The End of Work, by John Tamny

All in all, it is a course of study comparable to a PhD or medical school. Plus, you also have to be good at football. But what about those who don’t get into the NFL? They are now experts at the business of football, which ranges from a whole hierarchy of coaches and scouts (many making very good money at it), to people involved in the business of football at every level, to commentators on ESPN – all sectors of business that have expanded dramatically, both in terms of headcount and salaries, over the past couple decades.

For me, the most affecting chapter was Chapter Seven, “My Story,” in which Tamny tells his story. Tamny was, by all appearances, destined to write columns and books like this one. He started, after college, as a salesman for a company that tested underground gasoline storage tanks for leaks. He was very good at this: He built up the business around the headquarters in Houston so much that he was sent to Chicago to build up the Midwest business. A few years after graduation, he was national sales manager. He went to business school, was “pretty hopeless in finance and accounting classes,” and got a job at premier investment bank Goldman Sachs. One thing led to another, in which Tamny figured out that what he really loved to do was … write columns mostly about economic topics, for organizations like the Cato Institute, the Reason Foundation, and his present home, Freedomworks.
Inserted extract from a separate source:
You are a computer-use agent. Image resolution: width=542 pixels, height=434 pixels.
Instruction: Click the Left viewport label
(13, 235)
It’s a little bizarre – I think public policy people tend to be that way — but the result was “The End of Work” for Tamny, which, in practical terms, meant that he worked on the weekends because he was having such a good time.

He was able to do this in part because of the broader economic health of the economy. Economic prosperity creates the resources to pay for what some might call the more frivolous parts of the economy – NFL football, for one – and thus finance the not-like-work professions that this book describes. This includes the nonprofit sector: a booming economy results in big contributions to orchestras, museums, various kinds of schools, and also policy think tanks of the sort that have provided Tamny a home.
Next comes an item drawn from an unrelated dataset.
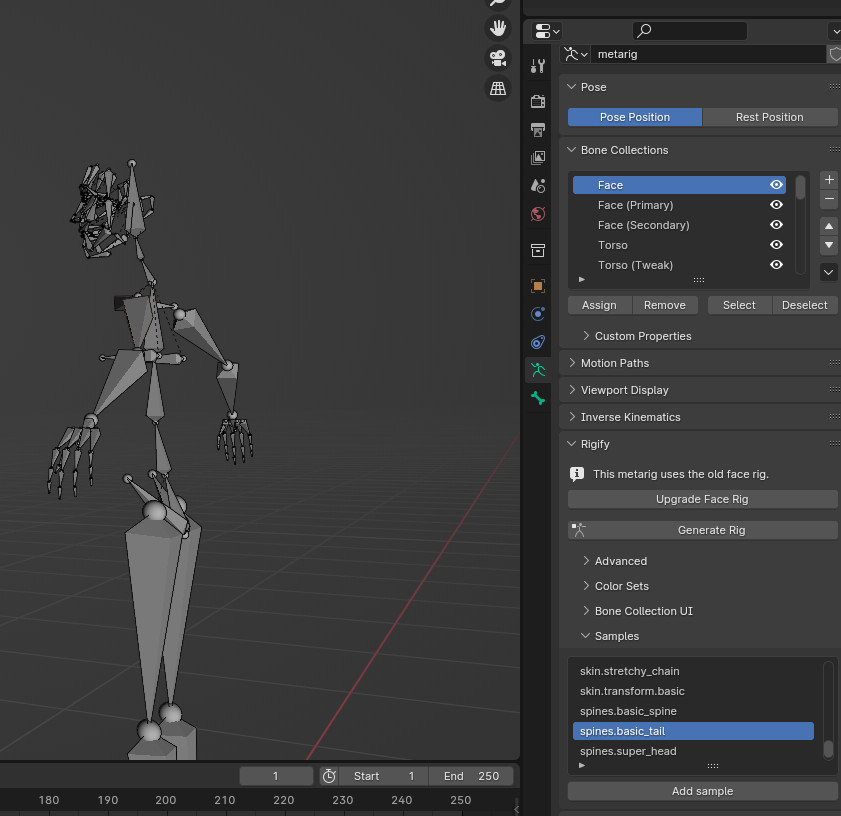Click the camera view icon in viewport
The image size is (841, 816).
497,58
Tamny finishes with a look at people who have made a career – in some cases, a big career – from professional video gaming, poker, dog-walking, and golf caddying. Golf caddying, at the highest levels, is serious stuff, and can pay seriously well: the typical caddy’s commission is ten percent of gross tournament winnings. When you are Tiger Woods’ caddy, as Steve Williams was during Woods’ legendary winning streak, that adds up. The caddy’s intimate knowledge of the course, and also the players’ strengths, can add up to a meaningful advantage. According to one expert opinion, Williams’ advice saved Tiger Woods two to four strokes over two rounds at the 2008 U.S. Open at Torrey Pines. The abundant economy that drives big television audiences that drive big cash prizes for golf tournaments trickles down into a whole network of professionals that can now make a nice living from golf, without actually playing golf, from caddies to coaches to commentators, agents and business managers.

If you’ve wondered what it would be like to do something you really enjoy, check out these real-life examples in The End of Work. Mostly it is a lot of hard work; but, work you are inspired to do, because it is so much fun.